Court Opinion

ID: 9551166
Source: CourtListenerOpinion
Date Created: 2023-08-07 18:48:38.402458+00
Date Added: 2024-06-11T15:23:12.354251
License: Public Domain

CONNOR, Justice
(dissenting).
In my opinion the judgment of acquittal should have been granted.
*1079In Judd v. State, 482 P.2d 273, 280 (Alaska 1971), this Court held that,
“Where the facts of a case show knowing possession of illegal drugs, it is unnecessary that a usable quantity be found so long as a sufficient quantity of the drug is found to permit proper identification.”
I joined the majority in Judd because the circumstantial evidence in that case proved overwhelmingly that the defendant had recent and knowing possession of the prohibited drug. See 482 P.2d at 279 n. 14. By contrast, the facts of this case are quite different.
Here the evidence shows only that the defendant possessed a balloon with a powdery material in it. The chemist who analyzed the powdery material concluded that it contained heroin. He did not weigh the powder in the balloon, finding it insufficient to be weighed. He did estimate, however, that the amount of power would have been less than one milligram.

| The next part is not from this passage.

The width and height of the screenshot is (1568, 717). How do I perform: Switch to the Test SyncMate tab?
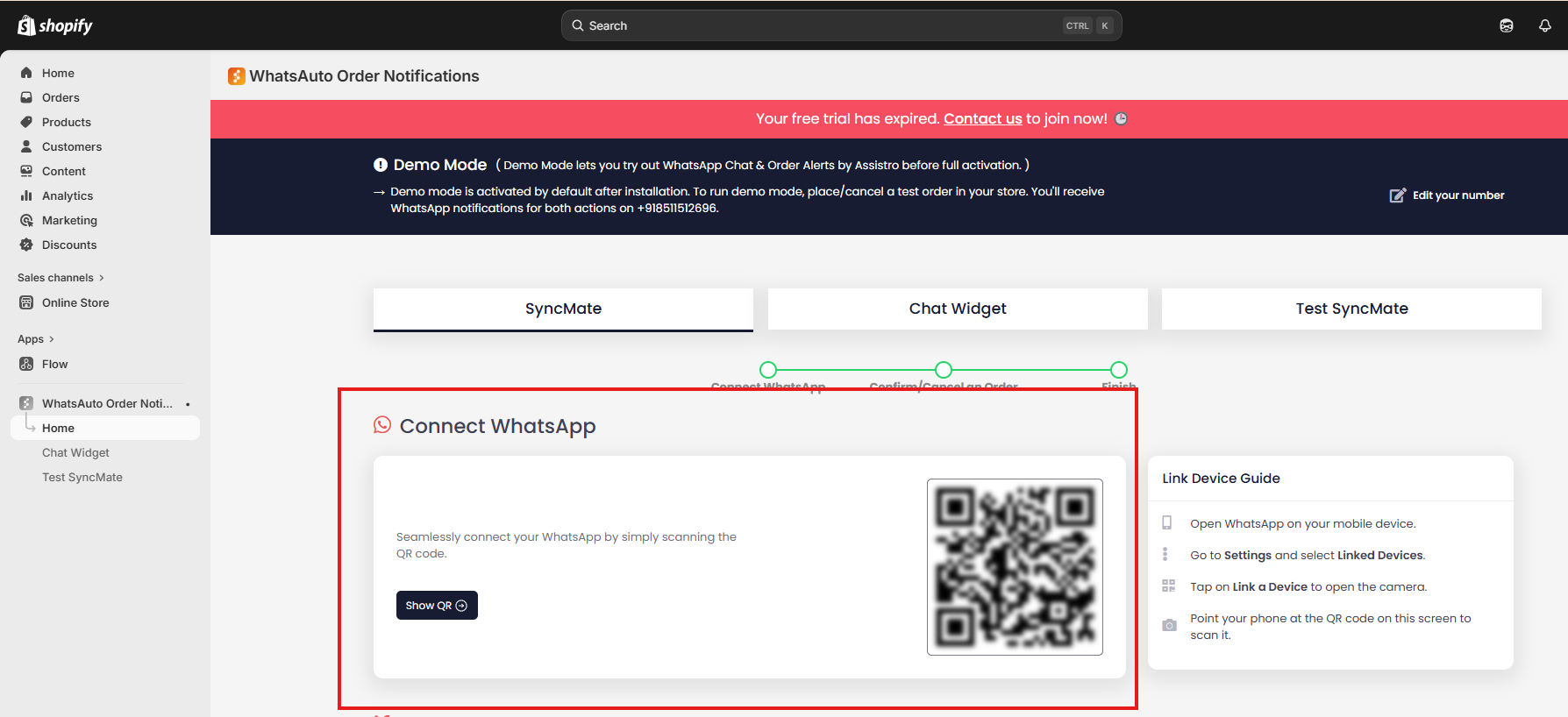(x=1351, y=309)
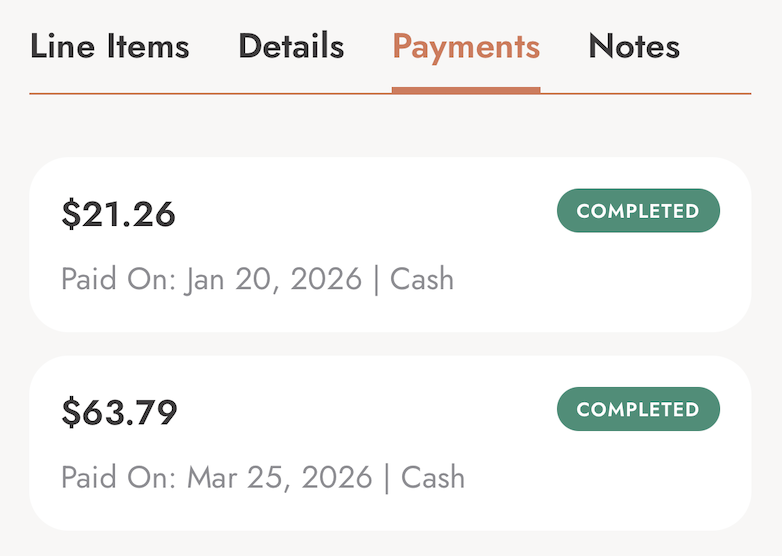The height and width of the screenshot is (556, 782).
Task: Click "Paid On:" label in first payment
Action: pos(118,279)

The question in such cases is not whether a usable quantity of the drug is found. Rather it is whether the prohibited substance is present in such form and amount that knowledge of its presence can fairly be imputed to the one charged with possession. People v. Aguilar, 223 Cal.App.2d 119, 35 Cal.Rptr. 516 (1963). Small and unusable traces, together with other evidence, may well suffice to support a conviction. That was the case in Judd v. State, supra. But a forensic chemist’s isolating- merely an immeasurable trace of the material in articles possessed by the defendant should not ipso facto support a conviction.
As laboratory techniques improve, it will undoubtedly become possible to detect the presence of a substance from increasingly small amounts of sample material. In the case at bar the sample material was estimated at less than one milligram. One milligram is approximately l/28,571ths of an ounce or, expressed decimally, about .000035 ounces. The evidence adduced at trial did not reveal even how much of this sample material was heroin and how much was some other substance.
At some point a line must be drawn. I do not believe that from evidence such as this we can reasonably infer that the defendant had awareness or knowledge of the presence of a narcotic drug within the balloon found in his possession.
Accordingly, I would reverse the conviction.